Nous espérons que vous ferez bon accueil à cette proposition, qui se veut non polémique, étant entendu que nous sommes tout autant que vous persuadés de l’importance de montrer l’évolution des demandes d’asile. Cette évolution et la structure des demandes d’asile déposées en 2014 posent en effet un certain nombre de questions en lien avec l’hébergement, notamment en regard de la planification fédérale du traitement des demandes d’asile et sur ses conséquences pour les cantons.

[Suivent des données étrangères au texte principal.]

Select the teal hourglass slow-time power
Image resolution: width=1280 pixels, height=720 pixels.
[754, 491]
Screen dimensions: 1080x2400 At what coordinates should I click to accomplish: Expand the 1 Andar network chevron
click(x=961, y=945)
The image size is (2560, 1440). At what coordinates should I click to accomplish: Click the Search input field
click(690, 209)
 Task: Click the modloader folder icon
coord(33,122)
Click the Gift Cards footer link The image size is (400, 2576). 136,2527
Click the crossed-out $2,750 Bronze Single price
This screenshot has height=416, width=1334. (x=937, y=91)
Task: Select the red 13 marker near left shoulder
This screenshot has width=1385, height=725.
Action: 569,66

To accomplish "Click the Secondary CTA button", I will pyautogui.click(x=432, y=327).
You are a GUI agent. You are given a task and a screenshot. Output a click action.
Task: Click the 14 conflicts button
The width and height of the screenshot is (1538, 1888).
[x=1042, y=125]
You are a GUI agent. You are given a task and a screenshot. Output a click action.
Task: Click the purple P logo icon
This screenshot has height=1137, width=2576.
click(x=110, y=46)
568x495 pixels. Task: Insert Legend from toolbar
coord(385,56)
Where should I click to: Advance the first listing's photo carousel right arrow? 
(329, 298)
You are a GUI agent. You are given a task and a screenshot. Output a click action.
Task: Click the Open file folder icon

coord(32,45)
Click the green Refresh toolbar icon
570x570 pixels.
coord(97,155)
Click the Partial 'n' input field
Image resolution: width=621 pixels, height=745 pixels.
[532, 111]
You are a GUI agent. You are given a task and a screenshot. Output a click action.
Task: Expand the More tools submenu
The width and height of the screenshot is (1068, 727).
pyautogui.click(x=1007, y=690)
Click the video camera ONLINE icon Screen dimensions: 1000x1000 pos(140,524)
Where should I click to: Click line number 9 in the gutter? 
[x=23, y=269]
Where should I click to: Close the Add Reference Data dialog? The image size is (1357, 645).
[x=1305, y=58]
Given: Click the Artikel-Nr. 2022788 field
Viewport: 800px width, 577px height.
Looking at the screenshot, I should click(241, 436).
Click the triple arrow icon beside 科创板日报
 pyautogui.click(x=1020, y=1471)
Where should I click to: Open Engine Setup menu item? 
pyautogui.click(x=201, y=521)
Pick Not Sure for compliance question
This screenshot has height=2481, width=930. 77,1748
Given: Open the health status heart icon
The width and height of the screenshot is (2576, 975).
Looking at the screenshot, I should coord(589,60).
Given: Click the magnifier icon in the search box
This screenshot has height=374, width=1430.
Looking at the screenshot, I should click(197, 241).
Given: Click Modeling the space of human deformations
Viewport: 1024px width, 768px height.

Notre courrier de lecteur a été publié dans Le Temps dans l’édition du 30 mars 2015:

Effet visuel trompeurEn illustration de l’article « Colère contre l’arrivée de requérants » (Le Temps, 25.02.2015), une infographie présente, sans légende ni commentaire, la fluctuation des demandes d’asile sur les dix dernières années, soit de 2005 à 2010. Ce choix temporel est malheureux dans la mesure où il fait visuellement apparaître une image tronquée de la réalité. En effet, les années 2005 à 2007 ont été trois années exceptionnellement basses en Suisse comme en Europe si l’on considère les flux migratoires des 20 dernières années. Or l’effet visuel d’un tel graphique est loin d’être neutre: partant des 10’500 demandes déposées en 2005, la courbe monte inexorablement pour atteindre les 24’000 requêtes annuelles en 2014. Le lecteur non averti est donc frappé par une impression de hausse quasi-exponentielle. Il ne sait pas que deux ou trois ans plus tôt, la courbe s’élevait à 21’000 demandes (en 2003) et 26’000 demandes (en 2002). Il ne sait peut-être pas non plus que la Suisse a été capable de gérer jusqu’à 47’000 demandeurs d’asile au plus fort de la crise des Balkans. Ou que depuis 4 ans, le nombre de demandes d’asile déposées en Suisse est relativement stable, et ce malgré la situation politique internationale et notamment la crise syrienne. Dans un contexte aussi sensible que celui de l’asile, où certains s’amusent à agiter le spectre d’une « invasion » de réfugiés, certains choix temporels ont toute leur importance. En particulier si l’objectif est de fournir aux lecteurs une information complète, leur permettant de se forger une opinion fondée sur des faits.